▶ _Written exercise A_
According to the biography of Marie Patterson below, in what year did she become the TGWU's women's officer?

▶ _Selected text_
= Marie Patterson =

British trade unionist (1934–2021)

Constance Marie Patterson (1 April 1934 – 27 November 2021) was a British trade unionist.

Patterson attended Pendleton High School, Salford, and Bedford College, London, before becoming active in the Transport and General Workers' Union (TGWU). She was appointed as the union's women's officer in 1963, when she was also elected to the general council of the Trades Union Congress (TUC), while in 1966 she was elected to the executive of the Confederation of Shipbuilding and Engineering Unions (CSEU).

In 1975, Patterson was the President of the Trades Union Congress, and she also filled the post in 1977, following the death of Danny McGarvey. During the 1960s, she served on the Press Council, while, in the 1970s, she served on the Equal Opportunities Commission and the Central Arbitration Committee. She stood down from her trade union posts in 1984, but remained a member of the Hotel and Catering Training Board and the board of Remploy, and joined the council of the London School of Economics. She was a member of several other boards through the 1990s, but stood down from the last of her public positions in 2005. She was appointed Officer of the Order of the British Empire (OBE) in 1973 and Commander of the Order of the British Empire (CBE) in the 1978 New Year Honours.

▶ _Stored data_

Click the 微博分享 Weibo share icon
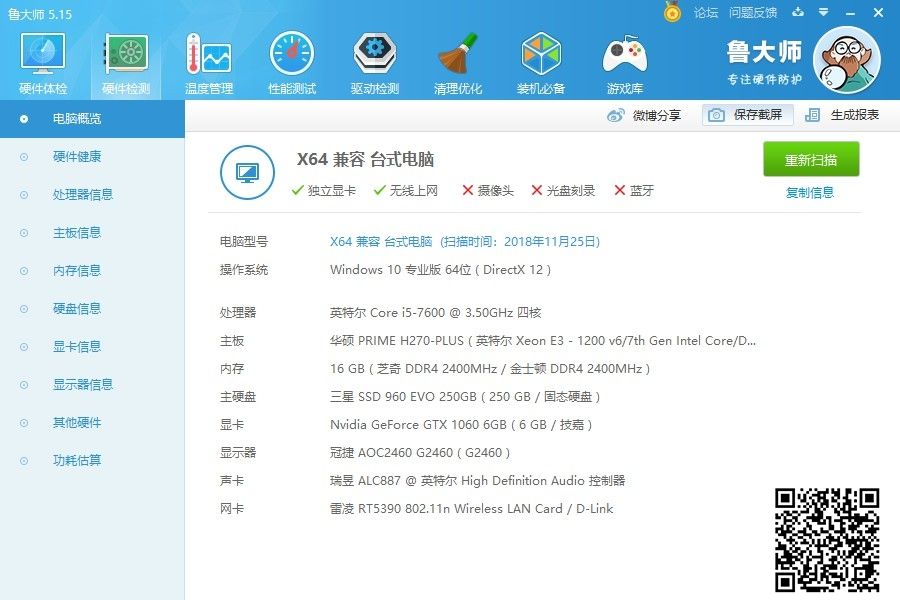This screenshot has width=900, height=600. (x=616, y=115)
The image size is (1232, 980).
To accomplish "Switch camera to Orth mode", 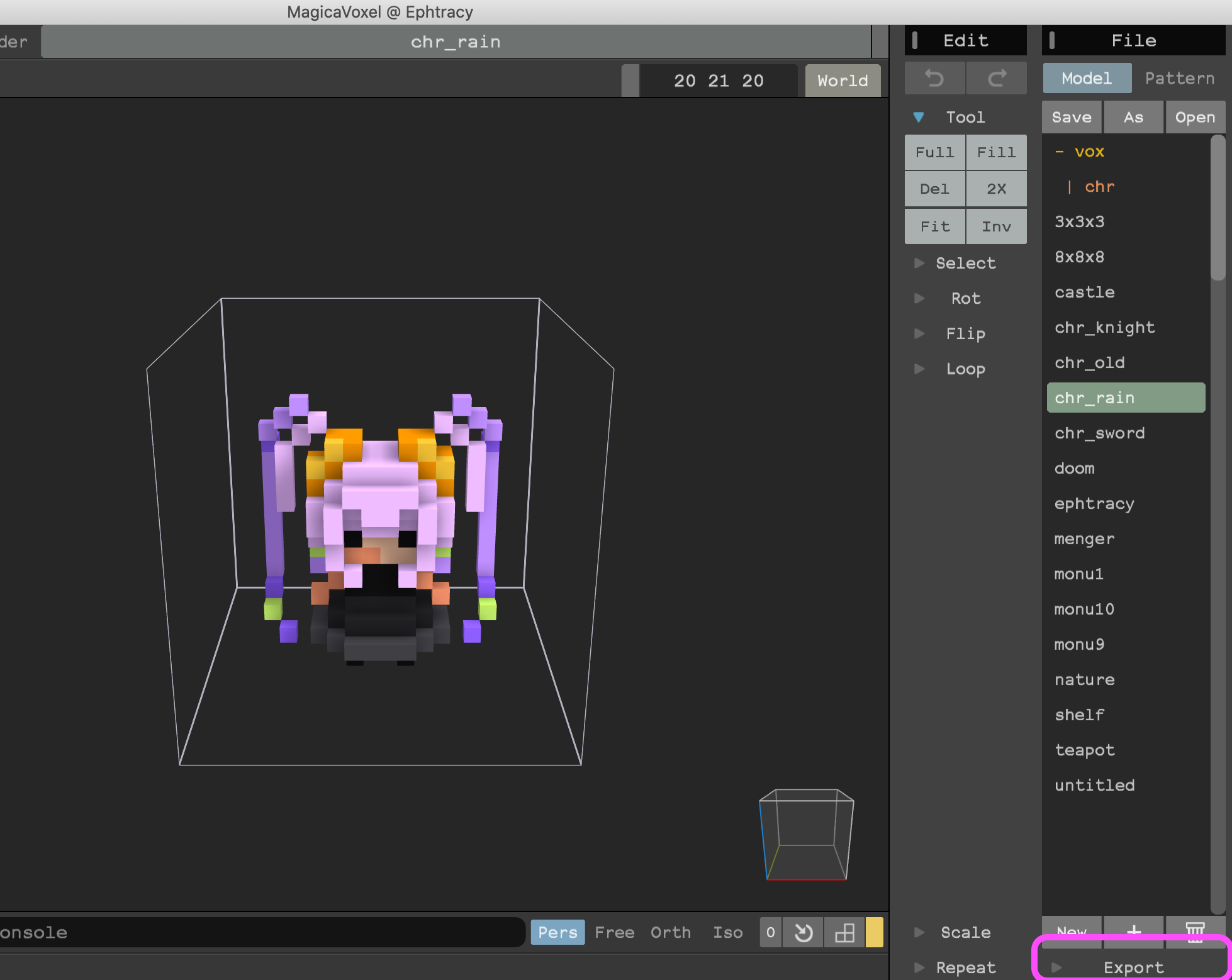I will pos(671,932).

* * *

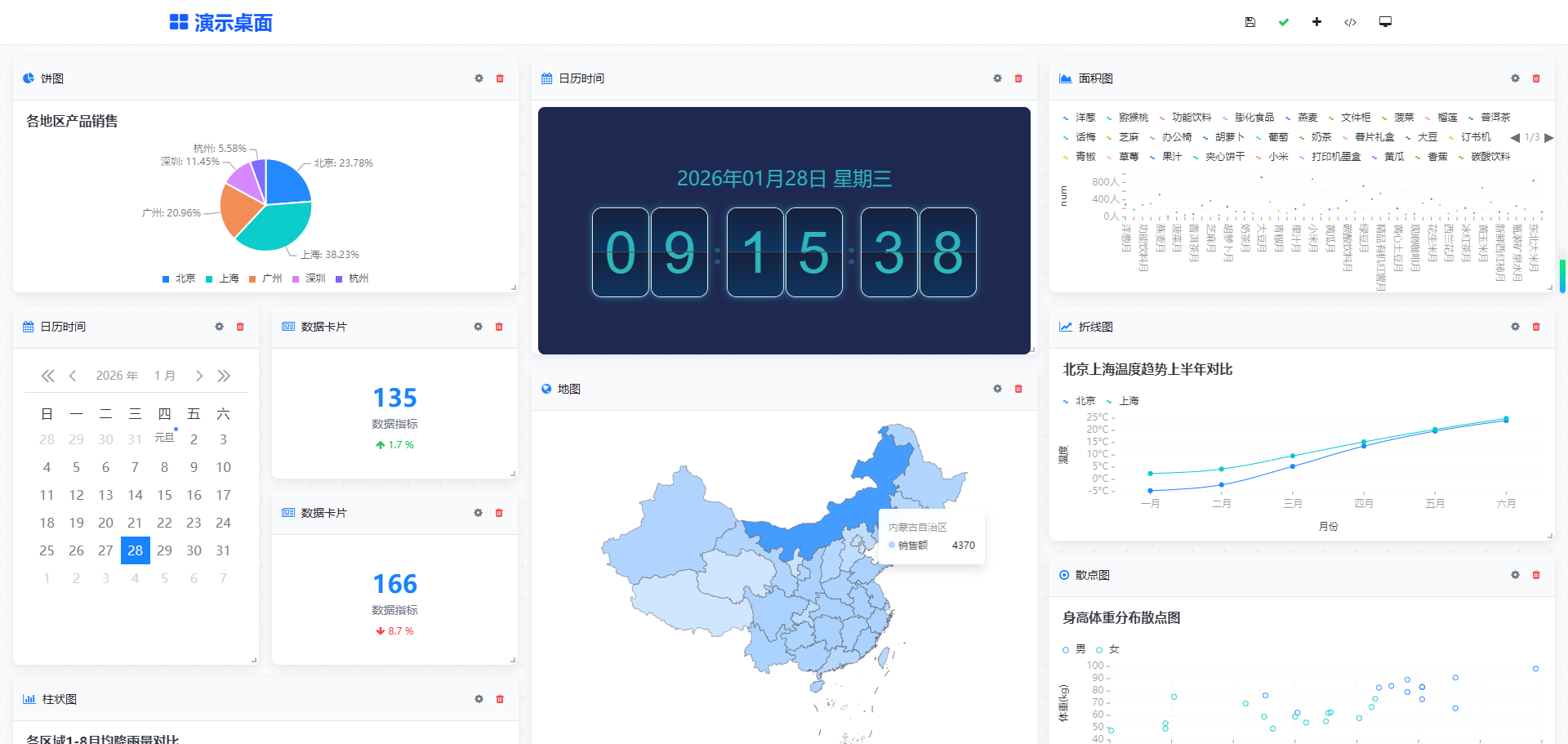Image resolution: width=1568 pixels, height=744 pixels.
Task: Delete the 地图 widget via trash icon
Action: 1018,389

▶ _Written exercise B_
Please list every line in the rows above that contains the string "icon", copying each line in full.

▶ _Final result A_
1963

▶ _Final result B_
Click the 微博分享 Weibo share icon
Task: Delete the 地图 widget via trash icon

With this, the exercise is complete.